═══ MATERIAL SHOWN

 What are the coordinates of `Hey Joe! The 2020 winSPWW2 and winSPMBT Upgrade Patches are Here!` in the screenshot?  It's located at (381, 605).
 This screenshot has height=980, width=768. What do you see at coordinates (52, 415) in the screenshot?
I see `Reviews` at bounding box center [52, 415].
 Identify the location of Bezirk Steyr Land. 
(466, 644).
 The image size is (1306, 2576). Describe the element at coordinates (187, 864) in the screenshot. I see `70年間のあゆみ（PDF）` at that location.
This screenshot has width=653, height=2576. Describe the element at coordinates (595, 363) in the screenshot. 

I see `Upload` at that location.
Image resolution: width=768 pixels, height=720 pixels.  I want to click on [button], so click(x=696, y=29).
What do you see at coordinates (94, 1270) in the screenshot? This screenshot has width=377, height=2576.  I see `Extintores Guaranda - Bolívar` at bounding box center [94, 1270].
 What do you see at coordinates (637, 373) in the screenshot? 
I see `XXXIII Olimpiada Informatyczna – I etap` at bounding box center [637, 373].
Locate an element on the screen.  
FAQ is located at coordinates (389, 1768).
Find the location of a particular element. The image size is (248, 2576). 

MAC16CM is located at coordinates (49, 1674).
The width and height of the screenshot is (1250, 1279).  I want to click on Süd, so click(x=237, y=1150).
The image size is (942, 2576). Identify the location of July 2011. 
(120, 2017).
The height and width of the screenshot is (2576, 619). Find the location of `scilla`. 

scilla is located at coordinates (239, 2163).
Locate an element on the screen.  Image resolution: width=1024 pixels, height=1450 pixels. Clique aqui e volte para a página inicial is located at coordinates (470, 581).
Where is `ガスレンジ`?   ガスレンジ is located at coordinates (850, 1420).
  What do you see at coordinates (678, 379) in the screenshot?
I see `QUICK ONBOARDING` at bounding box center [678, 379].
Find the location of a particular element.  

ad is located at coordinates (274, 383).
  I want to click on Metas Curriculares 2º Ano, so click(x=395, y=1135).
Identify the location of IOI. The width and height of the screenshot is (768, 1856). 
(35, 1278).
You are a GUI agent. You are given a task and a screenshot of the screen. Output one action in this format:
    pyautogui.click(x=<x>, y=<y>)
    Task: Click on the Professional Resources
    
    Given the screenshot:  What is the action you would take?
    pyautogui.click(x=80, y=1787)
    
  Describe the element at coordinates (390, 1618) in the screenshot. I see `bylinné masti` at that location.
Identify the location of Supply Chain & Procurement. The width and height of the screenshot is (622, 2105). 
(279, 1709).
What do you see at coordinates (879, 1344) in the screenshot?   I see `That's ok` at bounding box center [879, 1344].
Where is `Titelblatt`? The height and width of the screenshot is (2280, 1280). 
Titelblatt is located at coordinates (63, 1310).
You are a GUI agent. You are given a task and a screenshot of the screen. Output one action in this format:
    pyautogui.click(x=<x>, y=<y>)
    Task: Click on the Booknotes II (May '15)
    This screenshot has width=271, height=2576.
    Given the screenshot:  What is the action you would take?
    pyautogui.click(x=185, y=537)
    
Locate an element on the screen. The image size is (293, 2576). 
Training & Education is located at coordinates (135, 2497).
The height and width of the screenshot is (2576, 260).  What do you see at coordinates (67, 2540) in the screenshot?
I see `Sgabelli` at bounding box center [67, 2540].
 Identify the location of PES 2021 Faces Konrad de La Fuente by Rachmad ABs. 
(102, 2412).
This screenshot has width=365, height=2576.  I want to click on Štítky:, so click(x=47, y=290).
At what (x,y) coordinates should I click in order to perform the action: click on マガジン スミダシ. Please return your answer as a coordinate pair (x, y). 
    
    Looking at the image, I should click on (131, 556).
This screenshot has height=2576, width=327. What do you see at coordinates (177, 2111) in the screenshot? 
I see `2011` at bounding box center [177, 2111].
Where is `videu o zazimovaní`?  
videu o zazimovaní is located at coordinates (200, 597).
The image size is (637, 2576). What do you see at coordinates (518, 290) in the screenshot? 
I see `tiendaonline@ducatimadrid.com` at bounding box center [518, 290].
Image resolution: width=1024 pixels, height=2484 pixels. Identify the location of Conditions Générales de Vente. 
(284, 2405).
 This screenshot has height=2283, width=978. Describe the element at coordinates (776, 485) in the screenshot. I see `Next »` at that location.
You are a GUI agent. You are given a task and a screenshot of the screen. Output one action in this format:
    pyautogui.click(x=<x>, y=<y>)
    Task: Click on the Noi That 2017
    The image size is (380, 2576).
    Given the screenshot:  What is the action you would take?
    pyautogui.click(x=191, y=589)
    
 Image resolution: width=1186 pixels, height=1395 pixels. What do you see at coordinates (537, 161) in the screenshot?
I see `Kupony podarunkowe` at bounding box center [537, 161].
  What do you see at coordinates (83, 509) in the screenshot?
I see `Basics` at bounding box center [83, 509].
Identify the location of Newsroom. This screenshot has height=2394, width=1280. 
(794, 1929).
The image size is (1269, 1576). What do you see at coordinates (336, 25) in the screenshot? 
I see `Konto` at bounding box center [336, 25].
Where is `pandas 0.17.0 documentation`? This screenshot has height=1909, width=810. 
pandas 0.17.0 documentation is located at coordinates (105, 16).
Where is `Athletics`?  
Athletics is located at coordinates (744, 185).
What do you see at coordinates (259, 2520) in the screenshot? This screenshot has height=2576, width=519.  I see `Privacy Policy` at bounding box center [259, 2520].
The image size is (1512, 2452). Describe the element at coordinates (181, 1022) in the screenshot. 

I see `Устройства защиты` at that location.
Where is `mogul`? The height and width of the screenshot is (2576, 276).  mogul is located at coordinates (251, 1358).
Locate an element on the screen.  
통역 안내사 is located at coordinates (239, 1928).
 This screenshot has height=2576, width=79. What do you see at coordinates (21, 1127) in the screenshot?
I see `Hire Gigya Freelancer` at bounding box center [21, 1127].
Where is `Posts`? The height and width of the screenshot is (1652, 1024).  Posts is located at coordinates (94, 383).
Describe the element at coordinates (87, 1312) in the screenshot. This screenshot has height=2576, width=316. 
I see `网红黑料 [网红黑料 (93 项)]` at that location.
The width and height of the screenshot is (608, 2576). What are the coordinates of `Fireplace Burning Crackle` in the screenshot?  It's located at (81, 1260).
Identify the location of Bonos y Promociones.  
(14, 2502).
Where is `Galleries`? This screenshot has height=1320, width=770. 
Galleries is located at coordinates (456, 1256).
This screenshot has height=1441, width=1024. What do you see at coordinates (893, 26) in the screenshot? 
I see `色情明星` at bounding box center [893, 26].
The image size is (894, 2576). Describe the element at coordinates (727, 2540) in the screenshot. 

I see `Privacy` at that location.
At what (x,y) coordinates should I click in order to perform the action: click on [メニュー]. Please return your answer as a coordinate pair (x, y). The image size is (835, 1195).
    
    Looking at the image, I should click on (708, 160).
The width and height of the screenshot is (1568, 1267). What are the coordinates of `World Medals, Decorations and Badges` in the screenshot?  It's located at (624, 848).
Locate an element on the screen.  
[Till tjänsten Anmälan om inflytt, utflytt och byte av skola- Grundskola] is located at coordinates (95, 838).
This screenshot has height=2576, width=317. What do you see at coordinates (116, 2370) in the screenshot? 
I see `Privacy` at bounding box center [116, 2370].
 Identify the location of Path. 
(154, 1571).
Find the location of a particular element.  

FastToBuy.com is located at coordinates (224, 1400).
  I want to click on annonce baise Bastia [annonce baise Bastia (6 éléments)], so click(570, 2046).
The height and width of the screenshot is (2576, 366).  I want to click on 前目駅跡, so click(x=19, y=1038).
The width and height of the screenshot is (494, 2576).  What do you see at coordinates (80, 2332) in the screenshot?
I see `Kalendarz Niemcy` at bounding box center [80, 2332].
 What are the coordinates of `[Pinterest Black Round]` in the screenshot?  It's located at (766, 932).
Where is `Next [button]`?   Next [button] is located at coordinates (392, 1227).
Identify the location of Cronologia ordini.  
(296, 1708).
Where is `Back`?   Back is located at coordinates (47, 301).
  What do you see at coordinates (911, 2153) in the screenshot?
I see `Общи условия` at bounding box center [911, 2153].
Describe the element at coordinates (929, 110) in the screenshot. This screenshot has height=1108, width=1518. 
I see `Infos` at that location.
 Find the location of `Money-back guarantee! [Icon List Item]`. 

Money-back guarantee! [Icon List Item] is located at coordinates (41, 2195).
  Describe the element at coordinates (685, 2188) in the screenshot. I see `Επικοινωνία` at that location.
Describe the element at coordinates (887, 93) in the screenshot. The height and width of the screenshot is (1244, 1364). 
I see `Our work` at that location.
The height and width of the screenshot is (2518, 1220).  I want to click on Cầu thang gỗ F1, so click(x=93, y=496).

══════

PROBLEM: Rewrite the items starting at the line that contains "I want to click on Metas" and ending at the line that contains "pyautogui.click(x=185, y=537)", replacing "Professional Resources" with "Teaching Resources" and leaving everything else unchanged.

SOLUTION FOR THIS EXERCISE:
  I want to click on Metas Curriculares 2º Ano, so click(x=395, y=1135).
Identify the location of IOI. The width and height of the screenshot is (768, 1856). 
(35, 1278).
You are a GUI agent. You are given a task and a screenshot of the screen. Output one action in this format:
    pyautogui.click(x=<x>, y=<y>)
    Task: Click on the Teaching Resources
    
    Given the screenshot:  What is the action you would take?
    pyautogui.click(x=80, y=1787)
    
  Describe the element at coordinates (390, 1618) in the screenshot. I see `bylinné masti` at that location.
Identify the location of Supply Chain & Procurement. The width and height of the screenshot is (622, 2105). 
(279, 1709).
What do you see at coordinates (879, 1344) in the screenshot?   I see `That's ok` at bounding box center [879, 1344].
Where is `Titelblatt`? The height and width of the screenshot is (2280, 1280). 
Titelblatt is located at coordinates (63, 1310).
You are a GUI agent. You are given a task and a screenshot of the screen. Output one action in this format:
    pyautogui.click(x=<x>, y=<y>)
    Task: Click on the Booknotes II (May '15)
    This screenshot has width=271, height=2576.
    Given the screenshot:  What is the action you would take?
    pyautogui.click(x=185, y=537)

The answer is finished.